Textblock –
# # # # # # #

Was soll damit gesagt sein? Die Industrie als solche funktioniert aus Sicht des Endverbrauchers prima. Selbst kleinste Zielgruppen werden bedient, das Angebot ist groß und vielfältig. Ob die Branche insgesamt an Kapitalverwertungsschwierigkeiten, schrumpfendem Gewinnwachstum oder verschärfter Konkurrenz leidet, ob irgendwelche Manager vorzeitig an Herzinfarkt oder Magengeschwüren zugrunde gehen, dürfte mich als Konsument kaum tangieren - solange das Angebot darunter nicht leidet. Das ist aber nicht der Fall. Ich kommen heute problemlos an so gut wie jede interessante Aufnahme von irgendwo auf der Welt, jedenfalls viel einfacher als noch vor 10 oder gar vor 20 Jahren. „Ausreißer“ wäre da höchstens einmal ein gänzlich exotischer Titel irgendeiner Kellerband aus New Orleans anno 1929.
Natürlich wäre nichts dagegen einzuwenden, wenn die CDs noch preiswerter werden würden. Soweit ich mich erinnere, lag das durchschnittliche Preisniveau populärer LPs (Vinyl), bevor die Plattenproduktion von der CD-Produktion abgelöst wurde, bei ca. 16 Mark, also bei 8 €.
Möglicherweise ist durch spezifische Promotionsmechanismen bei TV-Sendern wie VIVA und MTV das Angebot etwas eingeschränkt, weil dort ständig nur die 75 hitverdächtigen Clips der internationalen Charts rauf- und runter genudelt werden. Sicherlich würde man sich als Hard-Rocker oder Metal-Fan mehr Paradise Lost, Nightwish, Cradle of Filth, Type O’Negative, Rammstein, Metallica und so weiter in TV- und Radioprogrammen wünschen. Aber ein echtes Leiden an zu wenig Musikangeboten für diese speziellen Geschmacksrichtungen kann ich beim besten Willen nicht feststellen.

# # # # # # #

Datenauszug –

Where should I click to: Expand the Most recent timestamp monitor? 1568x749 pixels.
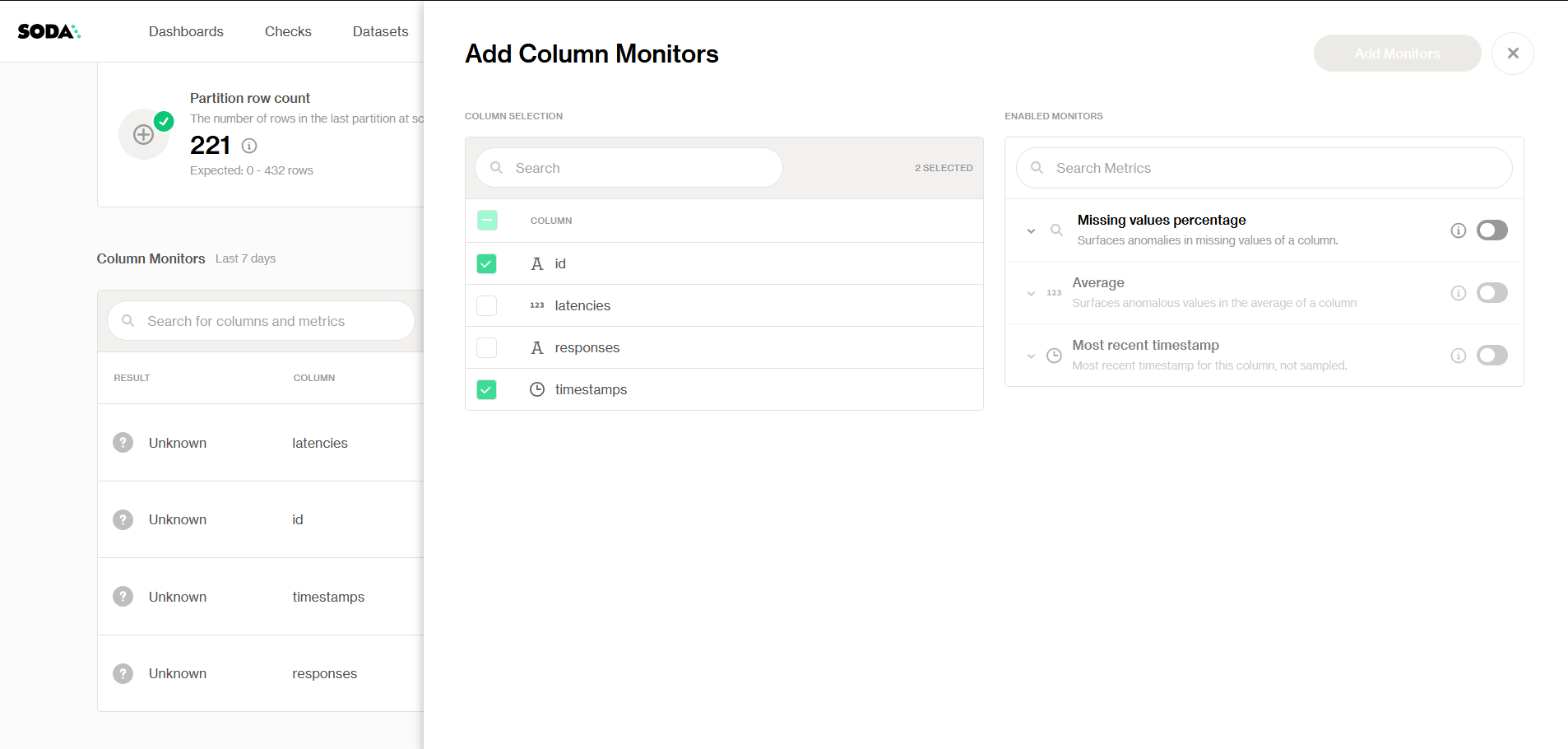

# # # # # # #

Aufgabenstellung –
- A) Übertrage aus dem Text über die Musikbranche wortgetreu den Abschnitt, der mit „Möglicherweise ist durch“ beginnt und mit „Willen nicht feststellen.“ endet.
- B) Knüpfe an den Text über die Musikbranche an und schreibe ihn nach seinem letzten Satz weiter.
Das Material ist eigenständig und gehört nicht zum Text über die Musikbranche.

Ergebnisse –
- A)
Möglicherweise ist durch spezifische Promotionsmechanismen bei TV-Sendern wie VIVA und MTV das Angebot etwas eingeschränkt, weil dort ständig nur die 75 hitverdächtigen Clips der internationalen Charts rauf- und runter genudelt werden. Sicherlich würde man sich als Hard-Rocker oder Metal-Fan mehr Paradise Lost, Nightwish, Cradle of Filth, Type O’Negative, Rammstein, Metallica und so weiter in TV- und Radioprogrammen wünschen. Aber ein echtes Leiden an zu wenig Musikangeboten für diese speziellen Geschmacksrichtungen kann ich beim besten Willen nicht feststellen.

- B)
Fazit: Was Tim Renner an der Musikindustrie, ihren Vermarktungsstrategien und Zukunftsaussichten zu kritisieren hat, wird nicht so richtig griffig – zumindest nicht aus Sicht des Konsumenten. Ich habe mich am Ende des Buches, angeregt durch dessen kritischen Jargon, gefragt: Wo liegen überhaupt etwaige Knackpunkte? Die Antwort darauf gibt der Autors aus seinem Blickwinkel, aber für den Konsumenten stellt sich vieles nur halb so schlimm dar.
Diese kritischen Anmerkungen des Rezensenten mindern aber nicht wirklich den Wert des Buches. Es vermittelt für den Preis von 19.80 € einen wirklich profunden Blick hinter die Kulissen des Musikgeschäfts. Für Musiker ist es eine wahre Fundgrube an Hintergrundinformationen über Schallplattenfirmen, A & R Management und künftige technische Innovationen der Branche.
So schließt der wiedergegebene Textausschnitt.